J’avais envie de transmettre cette idée que les maisons sont peut-être vivantes comme nous. C’est presque un thème de cauchemar. Dans les deux albums, le héros se trouve confronté à l’intrusion d’un personnage mythologique au sein de ses propres rêves. Il retrouve ce personnage plusieurs nuits durant. Celui-ci l’asservit en vue d’accomplir une tâche meurtrière, qui est de tuer (empoisonner) des maisons, des pans entiers d’une ville, à l’aide d’une énorme seringue de liquide noir. Cette idée m’était venue par une émission sur la maladie de la pierre, qui touchait les monuments en France. Il ne m’en a pas fallu plus pour  trouver un sujet ! Marduk est un être mythologique de la nuit, qui fait irruption dans nos songes pour nous inféoder à ses crimes. Je ne saurais exactement dire aujourd’hui, 15 ans après, ce que j’ai vraiment voulu dire à travers cela, mais je sais que c’est un fantasme, une peur d’enfant bien réelle, que j’ai mise en cases.

  • Avec Les corsaires d’Alcibiade sur un scénario de Denis Pierre Filippi (Dupuis), vous créez une ambiance steampunk. On savoure encore la précision de votre trait, et votre façon de mettre en scène des rouages en tout genre.

C’était un très gros travail, que ces Corsaires d’Alcibiade. Mais je suis heureux d’avoir pu le faire. J’ai jeté mon besoin d’hubris dans tous les décors, n’ayant pu, avec cette série, collaborer vraiment au scénario, qui était verrouillé. Je me suis donc défoulé ailleurs, sur tout le décor.

  • Comment ressentez-vous la représentation d’un XIXe siècle refabriqué ? Vous aimez les mécanismes, les machineries, les machinations ?

En fait, pas particulièrement. J’ai donné mon maximum dans les corsaires parce que c’était là mon travail. Mais ces ambiances de machines et de rouages ne m’inspirent rien de transcendant, comme les villes par exemple. La machine me laisse froid. Une maison, une ruine, un paysage me met l’imagination en marche. Concernant les revisitations d’un 19 siècle à la technologie d’époque exacerbée, je ne ressens pas vraiment d’inspiration créative non plus car nous sommes submergés de productions de ce style, en BD, dans les jeux, au cinéma. Il m’est donc difficile d’imaginer autre chose que ce qui a déjà été montré – avec à chaque fois beaucoup de talent, sans aucun doute. Mais nous avons là des codes à nouveau préfabriqués, qui par la force des choses,sont devenus des références indéboulonnables : rouages, vapeur, machineries cuivrées. Le côté Jules Verne. C’est intéressant à concevoir, mais à chaque fois, cette impression de « déjà-vu », fait que je n’aime pas dessiner cela trop longtemps.

 

« I Louvre you »

  • Dans Aux heures impaires (Fututopolis/Musée du Louvre éditions, 2008), vous avez écrit une dédicace au Musée du Louvre qui vous a permis de visiter de nuit (le 22 avril 2008 précisément). Le héros, Bastien est un jeune malentendant. Il obtient un stage au Louvre la nuit sous la responsabilité de l’excentrique Fu Zi Ha qui l’initie à la magie nocturne du musée. Une histoire photo réaliste qui met en valeur le monde des sourds et invite à redécouvrir les oeuvres du musée. L’ensemble est visuellement très impressionnant !

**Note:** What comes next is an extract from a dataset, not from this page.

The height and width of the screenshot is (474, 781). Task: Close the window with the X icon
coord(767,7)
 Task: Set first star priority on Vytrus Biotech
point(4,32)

Ce fut un travail tout à fait passionnant – et le musée a bien joué le jeu pour me donner accès à tout ce dont j’ai eu besoin pour faire l’album. Notamment l’accès le mardi, jour où les musées nationaux sont fermés au public. J’avais une carte, et je pouvais y venir quand je voulais. C’était absolument magique, et j’ai pu contacter des tas d’émotions, seul, avec les oeuvres. Voici typiquement un projet dans lequel j’ai pu mettre tout mon coeur, et me laisser aller.

  • AuxHeuresImpaires_couverture_Eric_LibergeVous indiquez que votre propre frère est sourd. Quels étaient vos autres objectifs en racontant cette histoire ?

Je souhaitais, je crois, signifier que l’Art du Beau peut courber un esprit rebelle et le remettre en phase avec lui-même. Plus largement, je voulais parler de la transformation par le Beau. Bastien est une brute, un adolescent révolté qui va trouver sa vocation par la confrontation avec l’Art majuscule.Même la brute la plus épaisse peut donc fléchir face à la Beauté, et trouver l’étincelle qui la fera grandir. Je parle là du Vrai, du Beau, du Bien – pas de l’art moderne (!) Côté Louvre, il y avait une seule obligation de la part de la co-édition Louvre/Futuropolis : parler le plus possible du musée, sinon pour tout le reste, j’avais carte blanche, ce qui est le principe de cette collection. J’allais donc parler d’art, mais je sentais qu’il était aussi temps pour moi de marier ce sujet à un aspect de ma vie qui m’était cher, mon frère sourd. S’est posé alors le défi d’intégrer la langue des signes à la bande dessinée, et là aussi, ce fut passionnant.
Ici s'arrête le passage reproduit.